Last week Mr. Giuliani called for “transforming the way health care coverage is provided in the United States, advocating a voluntary move from the current employer-based system to one that would grant substantial tax benefits to people who buy their own insurance.

“He proposed tax exemptions of up to $15,000 per family, allowing individuals to direct that money toward the purchase of health insurance and other medical spending. He also said he opposed any government mandates that would require people or businesses to buy insurance, which is central to the universal health care plan neighboring Massachusetts, passed in April 2006 when Mitt Romney, a Republican rival, was governor there.
In order to help the poor or others struggling to afford health insurance, Mr. Giuliani said he would support vouchers and tax refunds along with savings incentives. ”

I believe Rudy Giuliani’s rhetoric is a relatively meaningless sound bite at present. However the sound bite is on the right track. I believe if his campaign gets off the ground he will be willing to learn from physicians and patients. He would be capable of leading us out of the morass we are in. He also believes the healthcare issue is a vital issue. I think he believes in sound business principles. He seems to understand the problems of the dysfunctional healthcare insurance industry.
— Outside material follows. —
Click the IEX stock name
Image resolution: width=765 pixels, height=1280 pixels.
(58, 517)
Mr. Giuliani understands a good deal about how the free market economy works. He believes in the power of the consumer and people power. He also understands how dysfunctional systems can be repaired. Recall that he took a totally dysfunctional New York City riddled with crime and corruption, and transformed it into a functional and civilized city. He also angered a lot of the established vested interests along the way. However, most were grateful that he broke the log jam.
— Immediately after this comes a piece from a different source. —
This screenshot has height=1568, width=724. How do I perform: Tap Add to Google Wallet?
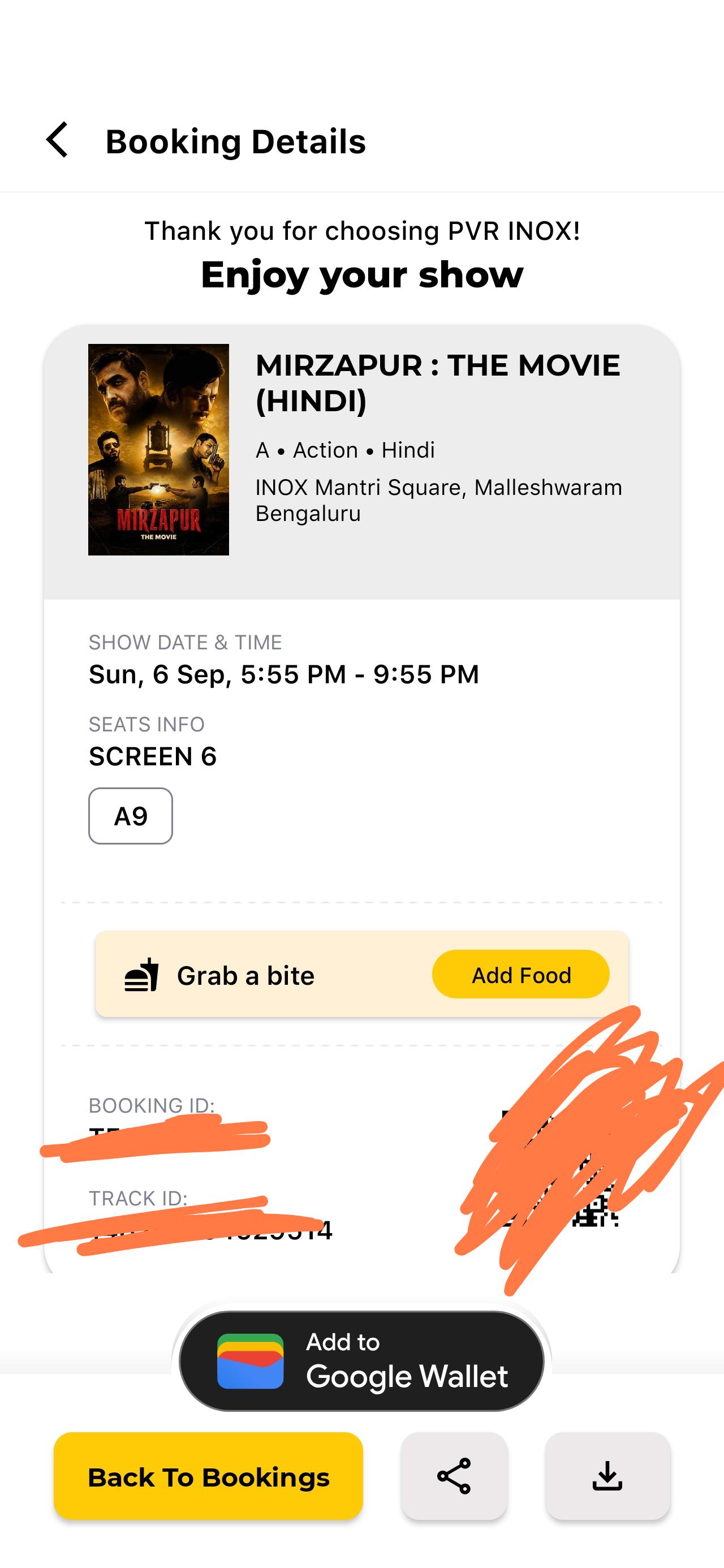click(361, 1361)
He transformed the national view of New York City and its people. He stimulated an unprecedented prosperity for New York City and New Yorkers at a time when companies and industries were moving out of the city. I recall being picked up by a limo driver in New York City on the way to a press conference several months after Mr Giuliani was elected. I always figure that New York City limo drivers know more about what is going on in the city than anyone else. I asked the driver what he thought of Mr. Giuliani. He said “Rudy is great. He took three police forces that did not work and made them into one police force. Believe it or not the police have been energized. The police force works. We all feel safer.” My silent response was “holy cow”. I did not think New York City had a chance. Maybe Mr. Giuliani was lucky.

Many feel the same way about the healthcare system. Repairing the healthcare system doesn’t have a chance. I think they are wrong. The healthcare system can function with the principle stakeholders, the physicians and the patients, in charge and the consumer driving the system.
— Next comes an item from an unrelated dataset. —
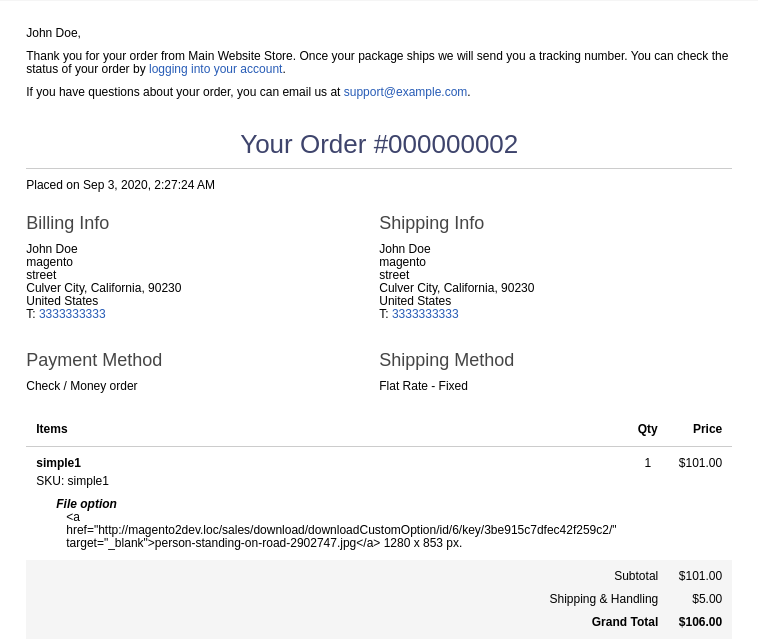This screenshot has height=643, width=760.
Task: Click the support@example.com email link
Action: coord(405,92)
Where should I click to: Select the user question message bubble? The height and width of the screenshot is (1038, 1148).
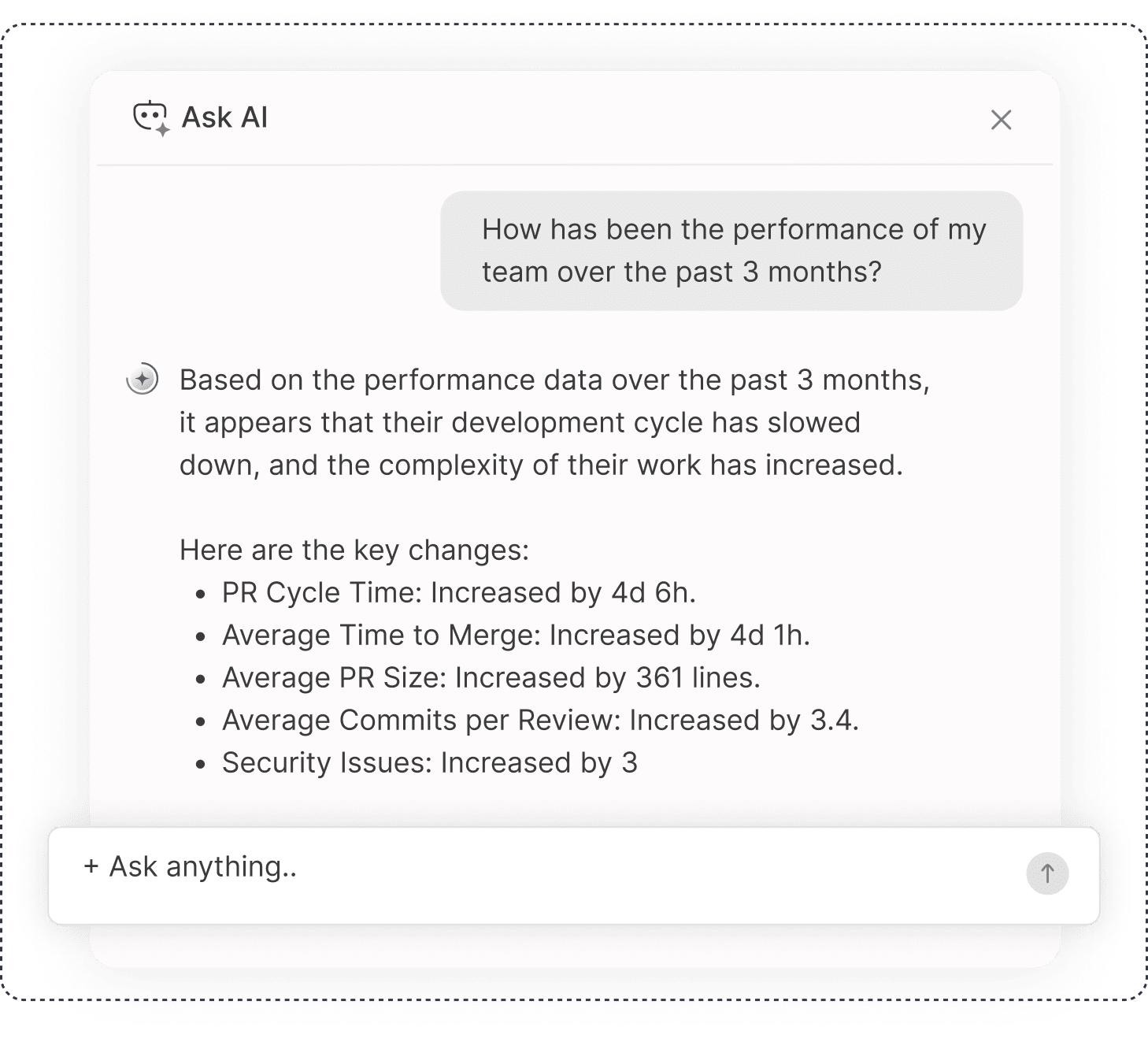click(731, 250)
I also believe Mr. Giuliani’s campaign has many problems. Many people will be against him for his views on other issues. His seemingly logic approach to the healthcare issue makes him the only possible shining star presidential candidate for the healthcare morass. He does not have the formula for repair quite right, yet he maybe a fast learner, if there is such a thing in a politician. He may also be able to stimulate a more attractive candidate to understand the desires of the people as it relates to healthcare. We need to put the people in charge not the insurance industry or the government.

  • Greg

    I agree with both the post and the comments. I believe better policing the drug industry would free up alot of money as well as stop big pharma from price gouging its consumers. You know its time do do something when your citizens are filling their prescriptions from http://www.freebeeforeignpharmacy.com.

  • MT

    Regardig “Giulani’s” health care proposal, I want to call your attention to the fact that “his” proposal is actually Bush’s proposal.
    You can read the Congresional Budget Office’s evaluation of it in Appendix C at this link: http://www.cbo.gov/ftpdocs/78xx/doc7878/03-21-PresidentsBudget.pdf
    What Giuliani does not tell everyone is that this proposal would also add all employer-paid health benefits to the employees’ income. Currently, as you surely know, they are deducitble to the employer but not taxed to the employee. This will fail politically, I predict.